Dataset entries
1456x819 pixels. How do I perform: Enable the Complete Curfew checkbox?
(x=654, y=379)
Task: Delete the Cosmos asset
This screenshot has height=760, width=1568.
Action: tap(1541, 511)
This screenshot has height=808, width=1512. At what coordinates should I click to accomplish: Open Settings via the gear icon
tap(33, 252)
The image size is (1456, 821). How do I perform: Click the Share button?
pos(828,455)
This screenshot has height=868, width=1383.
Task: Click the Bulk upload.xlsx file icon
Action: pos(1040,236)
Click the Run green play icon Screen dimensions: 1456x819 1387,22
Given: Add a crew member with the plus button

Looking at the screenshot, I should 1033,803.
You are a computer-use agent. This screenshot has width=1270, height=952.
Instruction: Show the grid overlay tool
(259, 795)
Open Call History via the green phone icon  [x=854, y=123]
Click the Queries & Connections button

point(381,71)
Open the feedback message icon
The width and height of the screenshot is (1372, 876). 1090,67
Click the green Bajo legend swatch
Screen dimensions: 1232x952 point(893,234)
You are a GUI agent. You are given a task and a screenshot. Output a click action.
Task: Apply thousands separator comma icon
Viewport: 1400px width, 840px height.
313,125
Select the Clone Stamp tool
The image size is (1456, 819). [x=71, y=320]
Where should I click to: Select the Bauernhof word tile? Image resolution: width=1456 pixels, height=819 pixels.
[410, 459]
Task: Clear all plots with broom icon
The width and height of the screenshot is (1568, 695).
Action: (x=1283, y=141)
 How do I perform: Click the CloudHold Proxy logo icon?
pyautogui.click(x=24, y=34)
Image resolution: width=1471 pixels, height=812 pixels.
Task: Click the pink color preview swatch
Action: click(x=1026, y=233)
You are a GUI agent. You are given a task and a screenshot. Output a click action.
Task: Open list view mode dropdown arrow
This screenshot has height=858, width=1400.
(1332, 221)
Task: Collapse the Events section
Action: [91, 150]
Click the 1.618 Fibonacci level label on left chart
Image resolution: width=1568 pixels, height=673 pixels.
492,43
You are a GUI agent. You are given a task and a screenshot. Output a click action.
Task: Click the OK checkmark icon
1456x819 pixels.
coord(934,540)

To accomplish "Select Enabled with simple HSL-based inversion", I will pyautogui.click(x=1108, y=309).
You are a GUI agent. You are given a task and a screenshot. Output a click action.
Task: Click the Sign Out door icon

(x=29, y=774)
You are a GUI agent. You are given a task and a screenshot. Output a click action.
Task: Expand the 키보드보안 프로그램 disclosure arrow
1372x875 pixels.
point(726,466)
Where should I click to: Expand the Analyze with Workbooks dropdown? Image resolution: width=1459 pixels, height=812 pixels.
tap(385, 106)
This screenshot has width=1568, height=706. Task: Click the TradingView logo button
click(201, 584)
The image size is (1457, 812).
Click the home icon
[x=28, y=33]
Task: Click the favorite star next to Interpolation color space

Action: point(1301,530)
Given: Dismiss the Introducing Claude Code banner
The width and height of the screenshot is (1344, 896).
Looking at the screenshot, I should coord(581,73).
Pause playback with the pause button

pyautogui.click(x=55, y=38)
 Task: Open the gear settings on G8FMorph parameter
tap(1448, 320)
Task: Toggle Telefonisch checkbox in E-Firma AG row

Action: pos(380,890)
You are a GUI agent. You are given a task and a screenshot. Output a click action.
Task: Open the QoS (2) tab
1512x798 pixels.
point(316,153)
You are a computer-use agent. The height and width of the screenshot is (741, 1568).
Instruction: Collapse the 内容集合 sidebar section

▸ DESCRIPTION OF THE TASK:
Output the records above exactly as written.

▸ WRITTEN SOLUTION:
1456x819 pixels. How do I perform: Enable the Complete Curfew checkbox?
(x=654, y=379)
Task: Delete the Cosmos asset
This screenshot has height=760, width=1568.
Action: tap(1541, 511)
This screenshot has height=808, width=1512. At what coordinates should I click to accomplish: Open Settings via the gear icon
tap(33, 252)
The image size is (1456, 821). How do I perform: Click the Share button?
pos(828,455)
This screenshot has height=868, width=1383.
Task: Click the Bulk upload.xlsx file icon
Action: pos(1040,236)
Click the Run green play icon Screen dimensions: 1456x819 1387,22
Given: Add a crew member with the plus button

Looking at the screenshot, I should 1033,803.
You are a computer-use agent. This screenshot has width=1270, height=952.
Instruction: Show the grid overlay tool
(259, 795)
Open Call History via the green phone icon  [x=854, y=123]
Click the Queries & Connections button

point(381,71)
Open the feedback message icon
The width and height of the screenshot is (1372, 876). 1090,67
Click the green Bajo legend swatch
Screen dimensions: 1232x952 point(893,234)
You are a GUI agent. You are given a task and a screenshot. Output a click action.
Task: Apply thousands separator comma icon
Viewport: 1400px width, 840px height.
313,125
Select the Clone Stamp tool
The image size is (1456, 819). [x=71, y=320]
Where should I click to: Select the Bauernhof word tile? Image resolution: width=1456 pixels, height=819 pixels.
[410, 459]
Task: Clear all plots with broom icon
The width and height of the screenshot is (1568, 695).
Action: (x=1283, y=141)
 How do I perform: Click the CloudHold Proxy logo icon?
pyautogui.click(x=24, y=34)
Image resolution: width=1471 pixels, height=812 pixels.
Task: Click the pink color preview swatch
Action: click(x=1026, y=233)
You are a GUI agent. You are given a task and a screenshot. Output a click action.
Task: Open list view mode dropdown arrow
This screenshot has height=858, width=1400.
(1332, 221)
Task: Collapse the Events section
Action: [91, 150]
Click the 1.618 Fibonacci level label on left chart
Image resolution: width=1568 pixels, height=673 pixels.
492,43
You are a GUI agent. You are given a task and a screenshot. Output a click action.
Task: Click the OK checkmark icon
1456x819 pixels.
coord(934,540)

To accomplish "Select Enabled with simple HSL-based inversion", I will pyautogui.click(x=1108, y=309).
You are a GUI agent. You are given a task and a screenshot. Output a click action.
Task: Click the Sign Out door icon

(x=29, y=774)
You are a GUI agent. You are given a task and a screenshot. Output a click action.
Task: Expand the 키보드보안 프로그램 disclosure arrow
1372x875 pixels.
point(726,466)
Where should I click to: Expand the Analyze with Workbooks dropdown? Image resolution: width=1459 pixels, height=812 pixels.
tap(385, 106)
This screenshot has width=1568, height=706. Task: Click the TradingView logo button
click(201, 584)
The image size is (1457, 812).
Click the home icon
[x=28, y=33]
Task: Click the favorite star next to Interpolation color space

Action: point(1301,530)
Given: Dismiss the Introducing Claude Code banner
The width and height of the screenshot is (1344, 896).
Looking at the screenshot, I should coord(581,73).
Pause playback with the pause button

pyautogui.click(x=55, y=38)
 Task: Open the gear settings on G8FMorph parameter
tap(1448, 320)
Task: Toggle Telefonisch checkbox in E-Firma AG row

Action: pos(380,890)
You are a GUI agent. You are given a task and a screenshot. Output a click action.
Task: Open the QoS (2) tab
1512x798 pixels.
point(316,153)
You are a computer-use agent. The height and width of the screenshot is (741, 1568).
Instruction: Collapse the 内容集合 sidebar section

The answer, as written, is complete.